**Set task A**
In the review of The Midnight Library, who guides Nora through her regrets in the library between life and death?
**Set task B**
Say whether each statement agrees with the review of The Midnight Library, answering yes or no and quoting the deciding words: (i) Nora learned of her father's death while she was in primary school. (ii) The story resumes twenty years after that moment. (iii) The shelves in the library offer Nora the chance to try another life.
**Set task C**
Carry on the review of The Midnight Library from its last sentence.

— Start of Page excerpt —

Book Review: The Midnight Library by Matt Haig

A delightful idea done extremely well, this novel sets you thinking about your own life and mindset wondering if it can be the best it can be.

It opens with the main character, Nora Seed whose life spirals from a pivotal point in her primary school years when her library teacher Mrs Elm breaks the news of her father’s sudden death.

Nineteen years later, Nora’s life is a mess and she convinces herself that her life is not worth living. Instead, she finds herself in a place between life and death in a library where the shelves are filled with the opportunity to try another life in order to see what might have happened if she’d made different choices. Her old library teacher, Mrs Elm is there to guide her through the many regrets Nora has about her life. She takes the opportunity to discover what she could have become but more importantly to view the consequences of those choices on others around her. She learns about herself as she journey’s though the various lives.

— End of Page excerpt —
— Start of Extracted material —

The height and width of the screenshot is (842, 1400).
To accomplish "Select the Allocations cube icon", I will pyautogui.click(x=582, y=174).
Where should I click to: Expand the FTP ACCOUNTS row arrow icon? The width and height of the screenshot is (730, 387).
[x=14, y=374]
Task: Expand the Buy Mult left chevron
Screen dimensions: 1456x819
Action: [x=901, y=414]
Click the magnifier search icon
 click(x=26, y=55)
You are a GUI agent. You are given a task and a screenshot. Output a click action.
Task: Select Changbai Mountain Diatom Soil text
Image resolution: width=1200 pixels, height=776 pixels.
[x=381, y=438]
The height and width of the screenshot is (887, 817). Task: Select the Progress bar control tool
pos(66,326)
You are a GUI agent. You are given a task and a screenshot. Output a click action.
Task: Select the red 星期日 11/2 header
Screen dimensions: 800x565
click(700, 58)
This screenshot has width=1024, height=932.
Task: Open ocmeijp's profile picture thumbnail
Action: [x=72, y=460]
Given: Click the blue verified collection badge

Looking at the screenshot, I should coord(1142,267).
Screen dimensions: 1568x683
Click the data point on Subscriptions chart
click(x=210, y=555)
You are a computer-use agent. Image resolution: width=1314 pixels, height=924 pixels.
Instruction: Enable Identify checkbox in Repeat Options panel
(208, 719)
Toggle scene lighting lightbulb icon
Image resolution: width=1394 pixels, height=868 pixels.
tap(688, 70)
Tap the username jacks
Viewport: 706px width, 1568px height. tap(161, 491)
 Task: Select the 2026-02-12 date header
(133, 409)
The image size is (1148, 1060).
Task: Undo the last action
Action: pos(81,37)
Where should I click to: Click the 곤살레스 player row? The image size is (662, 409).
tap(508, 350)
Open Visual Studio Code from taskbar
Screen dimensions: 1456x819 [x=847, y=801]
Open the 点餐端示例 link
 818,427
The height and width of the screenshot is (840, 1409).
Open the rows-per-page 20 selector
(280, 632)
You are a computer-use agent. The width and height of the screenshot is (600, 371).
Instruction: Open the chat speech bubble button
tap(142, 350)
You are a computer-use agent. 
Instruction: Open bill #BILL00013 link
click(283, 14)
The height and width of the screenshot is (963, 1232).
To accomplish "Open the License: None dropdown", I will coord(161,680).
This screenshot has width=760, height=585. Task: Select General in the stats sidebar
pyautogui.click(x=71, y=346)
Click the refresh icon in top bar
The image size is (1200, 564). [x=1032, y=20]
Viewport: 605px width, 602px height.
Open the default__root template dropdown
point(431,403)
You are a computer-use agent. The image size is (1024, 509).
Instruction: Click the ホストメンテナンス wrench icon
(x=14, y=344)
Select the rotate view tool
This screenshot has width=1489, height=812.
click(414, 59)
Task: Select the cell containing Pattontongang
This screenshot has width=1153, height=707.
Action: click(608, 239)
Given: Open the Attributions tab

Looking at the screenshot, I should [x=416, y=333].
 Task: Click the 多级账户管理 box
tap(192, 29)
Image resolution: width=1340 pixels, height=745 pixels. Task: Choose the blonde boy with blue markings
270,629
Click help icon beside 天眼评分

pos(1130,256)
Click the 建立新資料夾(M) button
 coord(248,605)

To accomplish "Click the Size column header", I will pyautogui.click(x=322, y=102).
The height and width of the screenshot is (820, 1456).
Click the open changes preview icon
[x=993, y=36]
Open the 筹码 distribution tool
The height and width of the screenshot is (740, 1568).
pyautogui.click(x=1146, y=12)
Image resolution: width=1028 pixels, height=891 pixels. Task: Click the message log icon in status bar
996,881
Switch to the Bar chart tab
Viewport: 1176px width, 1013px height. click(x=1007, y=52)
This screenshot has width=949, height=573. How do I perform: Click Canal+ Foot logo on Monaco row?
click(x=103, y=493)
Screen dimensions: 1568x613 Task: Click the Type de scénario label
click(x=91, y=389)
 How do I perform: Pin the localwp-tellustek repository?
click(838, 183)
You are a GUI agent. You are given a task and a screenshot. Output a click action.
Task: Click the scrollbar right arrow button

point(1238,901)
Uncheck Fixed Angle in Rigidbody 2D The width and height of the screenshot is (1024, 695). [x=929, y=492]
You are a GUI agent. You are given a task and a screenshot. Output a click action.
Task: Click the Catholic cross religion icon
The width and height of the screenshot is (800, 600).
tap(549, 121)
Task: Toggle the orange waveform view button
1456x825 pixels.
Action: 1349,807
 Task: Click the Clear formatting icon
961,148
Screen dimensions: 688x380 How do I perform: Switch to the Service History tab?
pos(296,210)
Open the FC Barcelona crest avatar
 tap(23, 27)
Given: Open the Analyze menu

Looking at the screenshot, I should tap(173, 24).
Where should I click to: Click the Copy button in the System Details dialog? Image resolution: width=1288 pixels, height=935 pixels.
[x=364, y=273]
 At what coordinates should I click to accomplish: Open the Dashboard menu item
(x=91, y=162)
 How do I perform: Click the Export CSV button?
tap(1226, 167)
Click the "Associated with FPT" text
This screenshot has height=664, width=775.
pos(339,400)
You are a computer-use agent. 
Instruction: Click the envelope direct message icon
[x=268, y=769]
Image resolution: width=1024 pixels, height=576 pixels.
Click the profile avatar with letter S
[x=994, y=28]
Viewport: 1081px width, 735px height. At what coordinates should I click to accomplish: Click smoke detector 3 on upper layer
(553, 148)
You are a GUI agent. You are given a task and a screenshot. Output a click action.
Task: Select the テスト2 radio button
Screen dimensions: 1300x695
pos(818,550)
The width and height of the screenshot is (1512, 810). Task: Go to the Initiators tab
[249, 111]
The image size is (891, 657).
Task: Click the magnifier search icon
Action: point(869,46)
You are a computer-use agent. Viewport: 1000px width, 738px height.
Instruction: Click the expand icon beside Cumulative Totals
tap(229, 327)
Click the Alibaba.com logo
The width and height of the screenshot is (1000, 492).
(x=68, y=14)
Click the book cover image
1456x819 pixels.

— End of Extracted material —

**Reply A**
Her old library teacher, Mrs Elm.

**Reply B**
(i) Yes: "a pivotal point in her primary school years when her library teacher Mrs Elm breaks the news of her father’s sudden death"
(ii) No: "Nineteen years later"
(iii) Yes: "the shelves are filled with the opportunity to try another life"

**Reply C**
Her book of regrets includes such things as not becoming an Olympic swimmer, a glaciologist, Dan’s wife, a mother, the lead singer of the Labyrinths, or just a good person. These and many regrets reflect how lost she was during her life. I couldn’t see her as a glaciologist or philosopher or an Olympic swimmer and neither could she. And this is the brilliance by Haig in casting that uncertainty and for the reader to cheer for Nora.

This novel is not all gloom. There are some truly moments of hilarity as Nora is dropped into the middle of situations where she must adapt and bluff her way through. And when she realises it’s not the life for her after all she finds herself back in the Midnight Library. At times the book became a little moralistic delving into various philosophers such as Nietzsche, Sartre, and Thoreau. There was even some quantum physics thrown into the mix which at times, lost me yet somehow seemed quite profound.

Nora in one of her lives tells a person, ‘There was no way of living that can immunise you against sadness. And that sadness is intrinsically part of the fabric of happiness. You can’t have one without the other.’

It’s a beautifully written and crafted novel and for some, could be quite impactful, and divisive for others.  The author makes you think and reflect. The only down side is that I did begin to tire of the lives as it became a little repetitive, but not for long.

I enjoyed this easy-to-read book.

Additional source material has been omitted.